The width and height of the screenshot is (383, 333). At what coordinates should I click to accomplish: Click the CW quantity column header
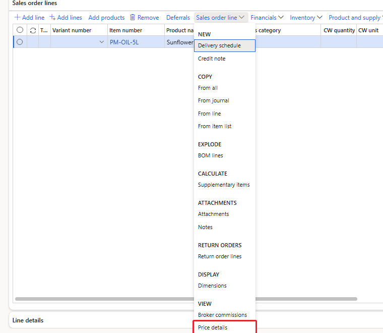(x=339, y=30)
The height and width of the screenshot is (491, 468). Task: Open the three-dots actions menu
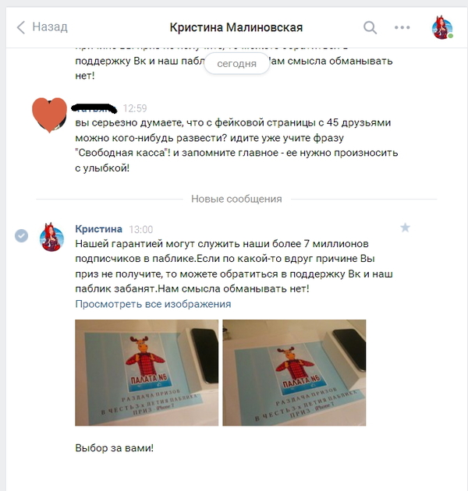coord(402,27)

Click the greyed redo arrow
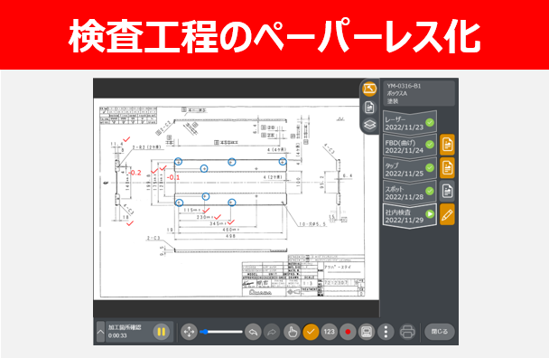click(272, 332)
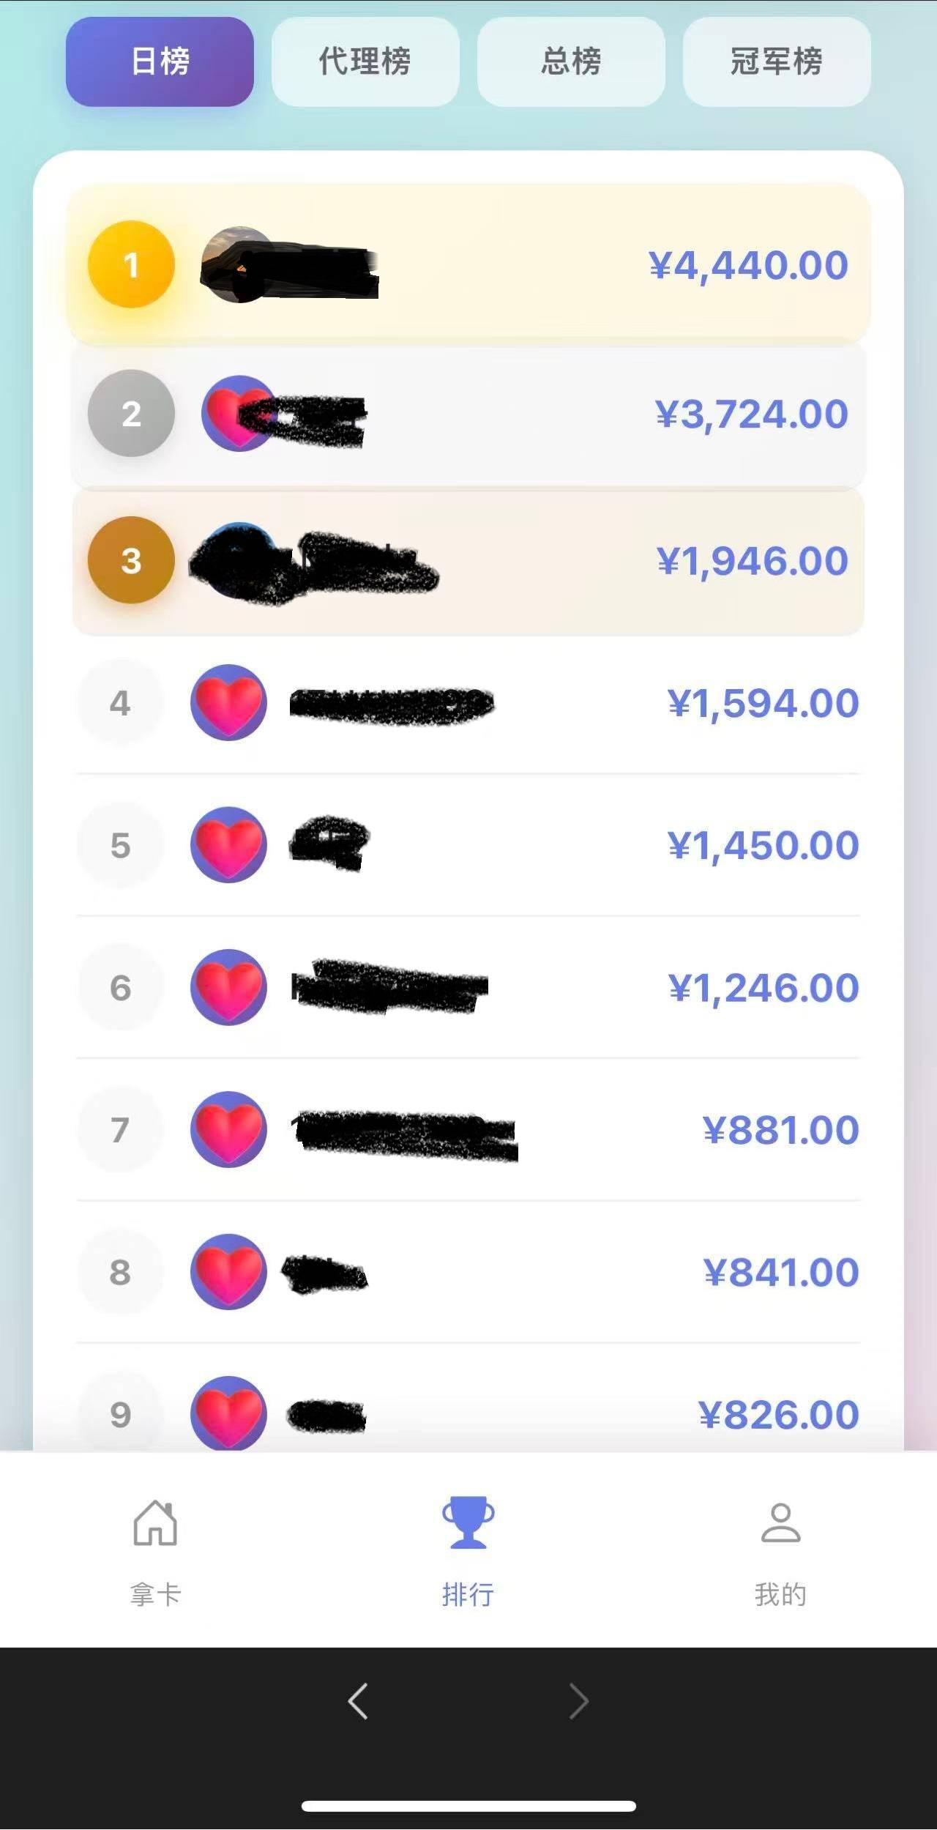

EXERCISE BRIEF:
Return all of the material precisely as written. No picture belongs in it.

REPLY:
The width and height of the screenshot is (383, 333). At what coordinates should I click to accomplish: Click the CW quantity column header
(x=339, y=30)
The height and width of the screenshot is (491, 468). Task: Open the three-dots actions menu
coord(402,27)

Click the greyed redo arrow
click(272, 332)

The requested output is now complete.